◆ **Instructions**
(a) Using the Manchester rail strategy text, decide whether each statement agrees with it. Answer yes or no for each, and quote the deciding words. (i) The rail strategy report was released on 18th February 1983. (ii) The "Picc-Vic" scheme was abandoned because of opposition from the Greater Manchester Council. (iii) BR intended to focus its Intercity services at Manchester Victoria.
(b) Write the next part of the Manchester rail strategy text, picking up after its last sentence.

** BEGIN Source text **

Reading the ‘Modern Tramway’ Journal of May 1983 in Autumn 2023, took me back to the time when I was working for Greater Manchester Council. The County Engineer was A.E. Naylor. I was working in the Engineer’s office in County Hall.

The ‘Modern Tramway’ carried an article by W.J. Wyse about the then recently released rail strategy for the conurbation. [1]

The report was released on 18th February 1983 and summarised the results of six months’ work by BR, the Greater Manchester Council (GMC) and the Greater Manchester PTE, assisted by consultants, ‘to develop an achievable long-term strategy for the maintenance and development of the local rail network, having regard to the likely development of the Intercity network’. It was a report which first made clear intentions for the building of a new ‘tram’-network for Greater Manchester.

Wyse writes:

“From the BR side, there was the important objective of improving Intercity services, so that these need no longer terminate at Manchester. An obvious example of such improvements would be to permit Anglo- Scottish expresses to run from London to Manchester on their way to Preston. The “Picc-Vic” scheme of the early 1970s had had to be abandoned because resources were not available. A later proposal for a low-cost Castlefield curve would have given only limited benefits in terms of improved central area access. Then, in 1980, BR published its proposals for the Windsor Link in Salford which, also using the link via Deansgate and Oxford Road, would enable through running between several interurban and local services. Coupled with the proposed Blackpool-Preston-Manchester electrification, this would also improve access to many Intercity services. Further improvements would follow from the Hazel Grove Chord, linking Hazel Grove with New Mills Central, to give better Intercity services to Sheffield.

The desire to improve the BR facilities in Manchester obviously brought up the possibility of electrifying the existing local rail system at 25 kV, coupling this with converting the 1500-volt lines to Hadfield and Glossop and the 1200-volt third-rail line to Bury all to 25 kV overhead supply. The problem here is that this would be a very expensive solution, so other strategies were considered and compared.

The current rail situation has five distinct areas which create problems that have to be solved in order to improve services. Some of these have already been mentioned, but setting them out in this way shows them in perspective.

1) Rolling stock obsolescence, especially of diesel railcar units.

2) Re-equipment of non-standard electric services now using de supply.

3) Renewal of obsolete signalling systems.

4) Separate north and south suburban railway networks, with lack of links and lack of penetration into and across central Manchester, making rail travel less attractive.

5) Two main Intercity stations, Piccadilly and Victoria, too far apart for easy interchange, and causing duplication of to be abandoned because resources were not facilities.

The GMC has committed itself to maintain the present basic pattern of rail services, and to improve the network to increase the use made of it. This includes better access to existing stations as well as possible new stations, and putting pressure on the government to authorise construction of new class-141 diesel railcar rolling stock.” [1: p146]

The Report proposed a number of alternative strategies.

BR’s intention to focus its Intercity services at Manchester Piccadilly retaining Victoria for provincial interurban and local services was made clear. This would mean a basic framework of Intercity services to Crewe, Macclesfield, Leeds, Preston and Liverpool, and beyond. Other interurban lines would serve Warrington, Chester and Bradford. These main programmes would then govern the re-equipment policies for the local services on these lines.

** END Source text **
** BEGIN Data shown **

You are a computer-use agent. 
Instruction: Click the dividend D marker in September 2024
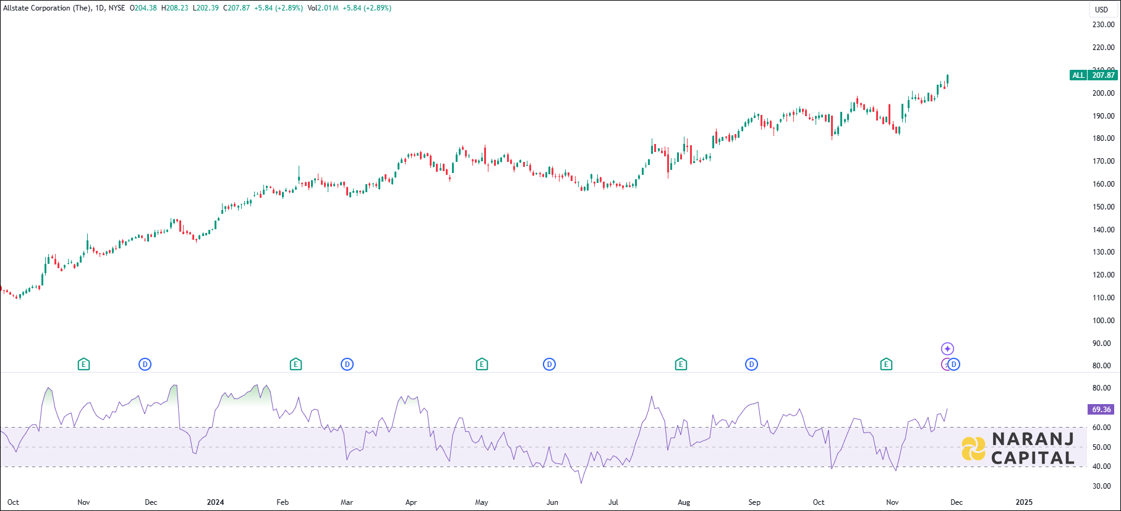(x=751, y=365)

** END Data shown **

◆ **Solved tasks**
(a)
(i) Yes: "The report was released on 18th February 1983"
(ii) No: "had had to be abandoned because resources were not available"
(iii) No: "BR’s intention to focus its Intercity services at Manchester Piccadilly retaining Victoria for provincial interurban and local services"

(b)
The rail strategy study concentrated on the lines which carry only local services, and indirect access into and across central Manchester.

The two main options were:

1) a comprehensive system of cross-city rail tunnels with electrification of the whole regional system to 25-kV mainline standards with ‘conventional’ rolling stock; or

2) non-conventional solutions using existing rail routes and a former rail route (to Charlton and Didsbury) with vehicles that could run on existing streets or in tunnels across the city centre to provide a comprehensive network that also would also allow for interchange with the Intercity network.

That second option was then further subdivided into two:

2a) a Light Rail Rapid Transit system using vehicle which were defined as “a cross between a rail vehicle and a tram”; and

2b) replacement of rail tracks by carriageways on which some form of express bus would run.

It was noted that (2b) might create problems for existing and proposed goods facilities.

Greater Manchester Rail Network with the Windsor Link and the Light Rail Transit System. It is interesting to see how much of this proposal has been implemented by 2023 and what additions have been made to the proposals as well. [1: p147]

The conventional rail solution would have meant a rail tunnel between Piccadilly and Victoria Stations with an intermediate stop at Piccadilly Gardens. Another tunnel would have run East-West, connecting the Altrincham line with the Piccadilly line with an intermediate station at Albert Square No reinstatement of the Chrolton-Didsbury line was included.

The non-conventional solutions would have to meet certain criteria:

“i) segregation from the conventional rail network except for grade crossings with limited movement of goods;

ii) routes compatible with development of the conventional rail network;

iii) existing or potential traffic must be sufficient; and

iv) the routes must make a logical network and, for the corridors they serve, give adequate interchange with the main BR network.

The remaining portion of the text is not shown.